Demographic data of children from the Autoimmunity Screening for Kids study with zinc transporter 8 autoantibody

Group RBA + ECL+ RBA + ECL– P
No. 70 65
Age at screening, y 8.7 ± 4.0 9.7 ± 4.5 .21
Male sex, % 54.3 49.2 .61
Family history of T1D, % 25.7 15.4 .14
RBA-ZnT8 RBA levels, DK units
 Median 0.150 0.055 < .001
 IQR 0.071 ~ 0.420 0.042 ~ 0.095
Multiple IAbs positive, % 85.9 (61/70) 15.6 (10/65) < .001
GADA positivity, No. (%) 51 (72.9) 4 (6.2) < .001
IAA positivity, No. (%) 42 (60.0) 3 (4.6) < .001
IA-2A positivity, No. (%) 45 (64.3) 8 (12.3) < .001
Clinical T1D at follow-up, No. 16 1 < .001

Abbreviations: ASK, Autoimmunity Screening for Kids; ECL, electrochemiluminescence; GADA, glutamic acid decarboxylase; IAA, insulin autoantibodies; IA-2A, insulinoma-associated protein 2; IAbs, islet antibodies; IQR, interquartile range; RBA, radiobinding assay; T1D, type 1 diabetes.
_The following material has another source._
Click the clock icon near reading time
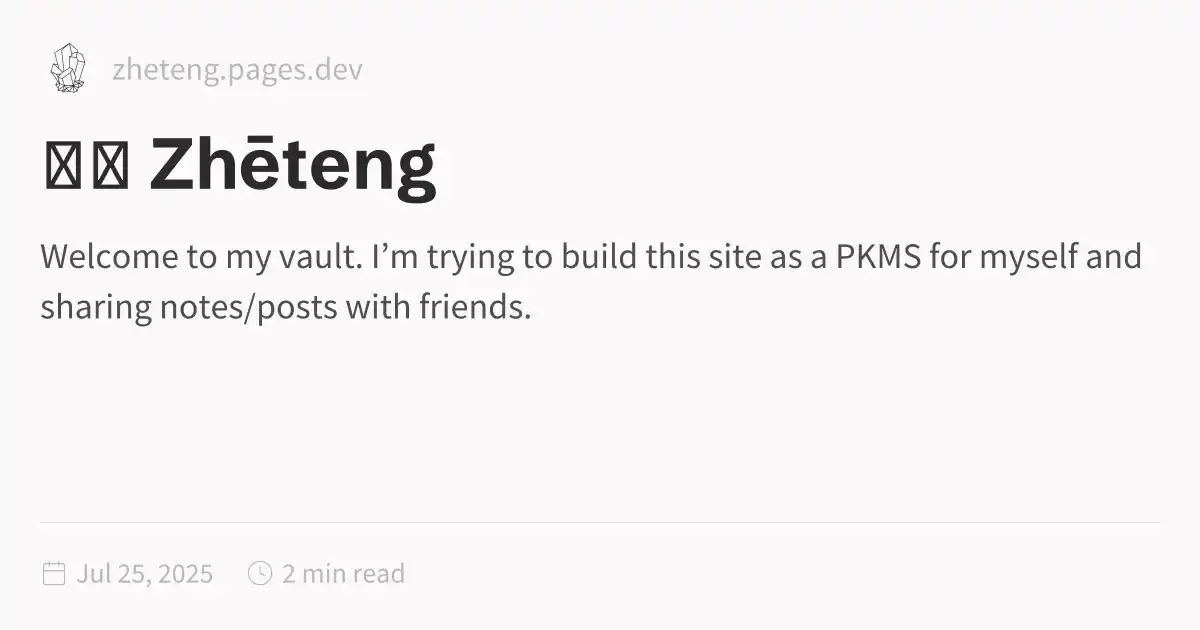The height and width of the screenshot is (630, 1200). tap(260, 573)
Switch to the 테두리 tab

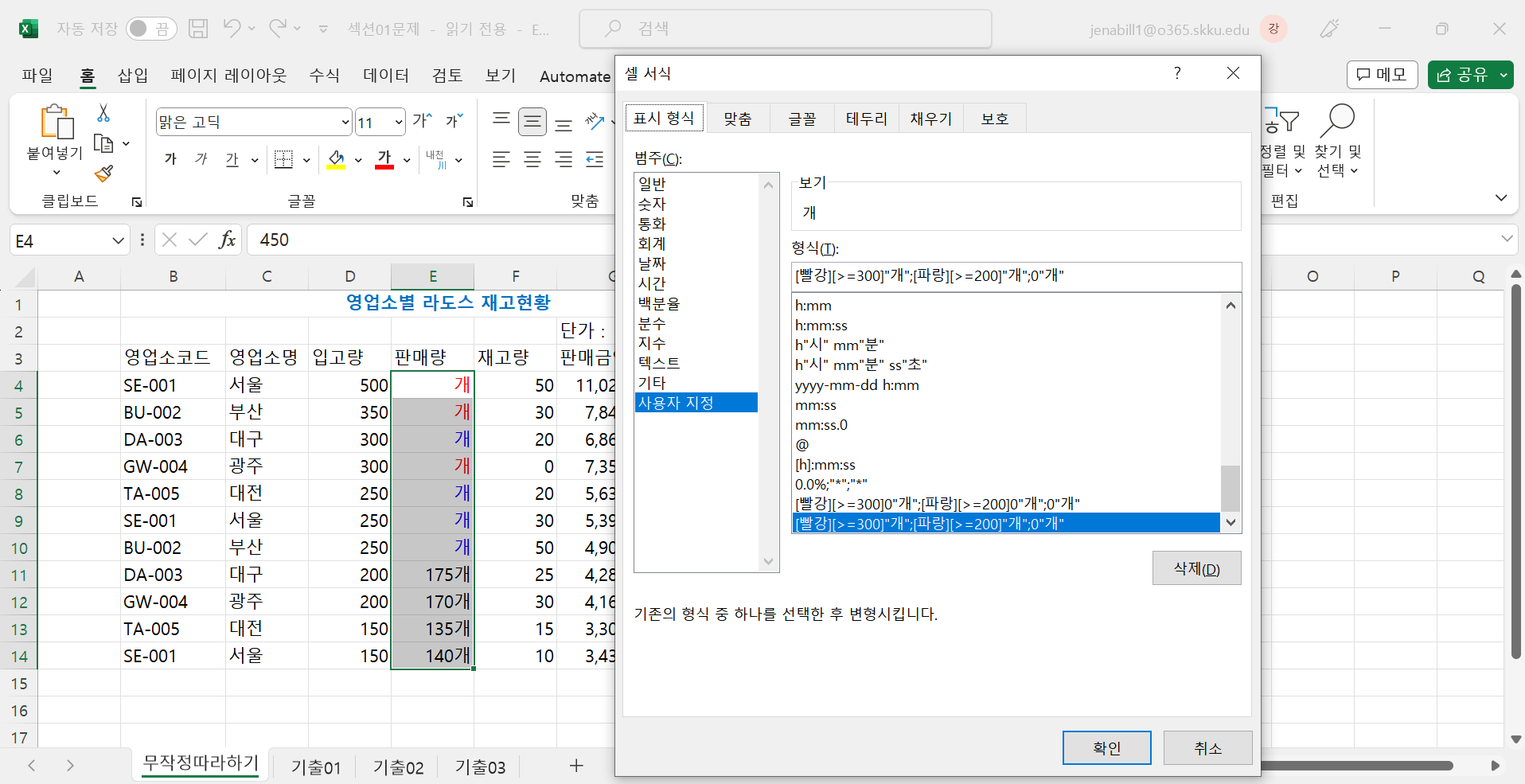pyautogui.click(x=866, y=119)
By the time of data analysis, 109 children among a total 135 positive ZnT8A, including 66 confirmed by ECL assay and 43 not confirmed by ECL assay, had follow-up data available with an average follow-up of 10.9 ± 10.4 months. In children with ZnT8A confirmed by ECL assay, 16 (16/66) children progressed to clinical T1D (all 16 children were multiple IAbs positive), whereas only one child (1/43, P < .0001) with a negative ECL-ZnT8A developed clinical T1D. This child quickly progressed to clinical T1D only 15 days after initial screening and was multiple IAbs positive with a low level of RBA-ZnT8A. The cumulative risk for clinical T1D development by 2 years was much higher in children with ZnT8A confirmed by ECL assay compared with children positive only by RBA (24% vs 2% respectively, log-rank test, P = .02) (Fig. 2A). The positive predictive values of overall ECL-ZnT8A at initial screening, in terms of T1D from stage 1 with multiple IAbs to stage 3 with clinical T1D, was 87.1% (61/70), significantly higher than overall RBA-ZnT8A (53.3%, 73/137; P < .001) as plotted in Fig. 2B. In addition, RBA-ZnT8A not confirmed by ECL assay was often lost over time behaving as “transient” positivity, with 27.9% (12/43) disappearing during 1 year follow-up vs 9.1% (6/66, P = .01) in those confirmed by ECL-ZnT8A. The majority of these ZnT8A lost during follow-up were those with a single ZnT8A without other IAbs.

Figure 2.

Figure 2.

Electrochemiluminescence (ECL)–zinc transporter 8 autoantibody (ZnT8A) and radiobinding assay (RBA)-ZnT8A in the Autoimmunity Screening for Kids study. A, Comparison of cumulative incidence (%) of clinical type 1 diabetes (T1D) (stage 3 T1D) in 2 groups: RBA + ECL + and RBA + ECL–. Solid line: individuals with RBA-ZnT8A confirmed by ECL, dotted line: individuals with RBA-ZnT8A not confirmed by ECL. B, Positive predictive values (PPV) of stage 1 to stage 3 T1D in individuals with ECL-ZnT8A or RBA-ZnT8A.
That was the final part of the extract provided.